Go over the entries and report the lines where the word "Casa" occurs.

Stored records
· · · ·
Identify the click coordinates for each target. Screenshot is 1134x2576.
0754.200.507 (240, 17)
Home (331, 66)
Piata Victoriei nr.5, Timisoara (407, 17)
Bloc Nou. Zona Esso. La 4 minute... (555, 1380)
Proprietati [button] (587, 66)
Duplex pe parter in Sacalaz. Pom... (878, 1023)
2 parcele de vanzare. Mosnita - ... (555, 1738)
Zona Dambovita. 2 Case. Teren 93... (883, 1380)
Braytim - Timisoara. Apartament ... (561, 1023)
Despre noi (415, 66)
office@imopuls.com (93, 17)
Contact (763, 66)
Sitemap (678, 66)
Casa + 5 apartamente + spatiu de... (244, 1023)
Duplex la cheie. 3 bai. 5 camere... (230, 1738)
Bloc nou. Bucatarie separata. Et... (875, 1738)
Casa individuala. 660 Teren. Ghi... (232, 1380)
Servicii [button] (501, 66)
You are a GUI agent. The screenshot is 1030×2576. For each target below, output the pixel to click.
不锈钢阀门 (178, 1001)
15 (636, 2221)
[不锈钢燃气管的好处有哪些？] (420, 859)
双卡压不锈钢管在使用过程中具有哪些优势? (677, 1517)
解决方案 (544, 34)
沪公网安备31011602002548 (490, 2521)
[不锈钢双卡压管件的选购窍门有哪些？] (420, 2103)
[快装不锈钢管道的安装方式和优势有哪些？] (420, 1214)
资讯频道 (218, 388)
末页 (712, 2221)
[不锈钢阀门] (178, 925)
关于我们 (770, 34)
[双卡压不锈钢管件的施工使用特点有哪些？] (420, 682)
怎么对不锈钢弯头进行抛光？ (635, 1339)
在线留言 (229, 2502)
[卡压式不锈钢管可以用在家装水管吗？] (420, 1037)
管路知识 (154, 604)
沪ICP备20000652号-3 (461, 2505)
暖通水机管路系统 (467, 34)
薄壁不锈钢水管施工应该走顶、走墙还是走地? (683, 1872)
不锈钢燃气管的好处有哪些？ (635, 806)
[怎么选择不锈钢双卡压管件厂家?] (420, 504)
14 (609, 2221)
· · · ·
-- Written answer --
Casa + 5 apartamente + spatiu de... (244, 1023)
Casa individuala. 660 Teren. Ghi... (232, 1380)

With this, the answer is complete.